Following the American Civil War Sesquicentennial with day by day writings of the time, currently 1863.

by John Beauchamp Jones

            SEPTEMBER 5TH.—It is believed that Lee, with a large portion of his army, will proceed immediately to Tennessee against Rosecrans; and it is ascertained that Meade is sending reinforcements thither. But I fear for Virginia when Lee is away! Meade must have a large army left behind, else he would not send reinforcements to Rosecrans. This move will excite the fear of the extortionate farmers, at all events, and make them willing to sell their surplus produce. But if Richmond should fall, and the State be overrun, it is possible it would secede from the Confederacy, which would be a virtual dissolution of it. She would then form alliances with other Southern States on a new basis, and create a new provisional government, and postpone the formation of a permanent one until independence be achieved. However, I am incredulous about the abandonment of Virginia.

            Meantime, I hope France will intervene, and that Mexico will recognize the independence of the Southern Government.

            Another letter from Hon. Mr. Miles, of Charleston, in reply, as it seems, to a pretty severe rebuke by the Secretary of War, for asking Jenkins’s brigade of South Carolinians for the defense of South Carolina, was received to-day. Knowing the honorable gentleman’s intimate relations with Beauregard, the Secretary criticises the conduct of the general in permitting the enemy to establish himself on the lower end of MorrisIsland—allowing a grove to remain, concealing the erection of batteries, etc. etc. Mr. Miles in reply asserts the fact that Gen. B. did the utmost that could be accomplished with the force and means left at his disposal by the government ; and that the grove would have been felled, if he had been authorized to impress labor, etc. It is sad to read these criminations and recriminations at such a time as this; but every Secretary of War is apt to come in conflict with Beauregard.

            Gen. Whiting asks, as second in command, Brig.-Gen. Herbert, and reiterates his demand for troops, else Wilmington will be lost. This letter came open—having been broken on the way. If a spy did it, which is probable, the army will soon learn what an easy conquest awaits them.

            Mr. C. C. Thayer, clerk in the Treasury Department, leaves on the 9th, with $15,000,000 for the trans-Mississippi Department; another clerk has already gone with $10,000,000.

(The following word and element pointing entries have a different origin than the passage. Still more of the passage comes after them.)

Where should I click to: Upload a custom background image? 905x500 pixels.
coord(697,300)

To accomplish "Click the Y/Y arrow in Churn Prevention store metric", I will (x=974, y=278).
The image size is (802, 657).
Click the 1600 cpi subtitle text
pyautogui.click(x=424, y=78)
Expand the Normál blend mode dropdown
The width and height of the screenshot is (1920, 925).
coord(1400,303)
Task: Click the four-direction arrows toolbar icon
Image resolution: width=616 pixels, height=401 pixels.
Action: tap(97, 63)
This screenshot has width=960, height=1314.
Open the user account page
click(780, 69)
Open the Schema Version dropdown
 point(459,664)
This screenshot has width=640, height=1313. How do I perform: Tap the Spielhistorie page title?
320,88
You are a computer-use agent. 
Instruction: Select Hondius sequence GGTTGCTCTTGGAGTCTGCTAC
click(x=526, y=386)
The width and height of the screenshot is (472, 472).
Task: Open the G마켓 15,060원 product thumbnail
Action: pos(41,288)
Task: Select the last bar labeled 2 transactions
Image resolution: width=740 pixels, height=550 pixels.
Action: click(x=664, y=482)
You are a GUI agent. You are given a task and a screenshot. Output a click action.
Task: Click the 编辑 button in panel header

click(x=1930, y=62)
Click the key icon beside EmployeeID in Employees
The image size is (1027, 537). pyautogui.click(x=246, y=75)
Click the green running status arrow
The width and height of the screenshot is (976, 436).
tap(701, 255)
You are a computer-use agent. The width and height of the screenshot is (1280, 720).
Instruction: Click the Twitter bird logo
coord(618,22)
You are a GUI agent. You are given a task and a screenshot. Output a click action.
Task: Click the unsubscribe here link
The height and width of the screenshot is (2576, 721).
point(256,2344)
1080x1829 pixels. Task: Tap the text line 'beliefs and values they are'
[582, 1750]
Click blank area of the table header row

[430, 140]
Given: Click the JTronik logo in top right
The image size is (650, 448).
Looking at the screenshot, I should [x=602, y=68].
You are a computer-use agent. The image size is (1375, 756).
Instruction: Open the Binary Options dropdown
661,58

            After all, I am inclined to think our papers have been lying about the barbarous conduct of the enemy. A letter was received to-day from C. N. Hubbard, a respectable farmer of JamesCityCounty, stating that when Gen. Keyes came up the Peninsula about the 1st of July, he sent guards for the protection of the property of the people living along the line of march; and they remained, faithfully performing that duty, until the army retired. Mr. H. complains that these guards were made prisoners by our troops, and, if exchanges be demanded for them, he fears the next time the hostile army approaches Richmond, their request for a guard will be refused. What answer the Secretary will make to this, I have no means of conjecturing; but Mr. Hubbard recommends him to come to some understanding with the enemy for the mutual protection of the persons and property of non-combating civilians; and he desires an answer directed to the care of Col. Shingler, who, indeed, captured the guard. The Secretary consented to the exchange.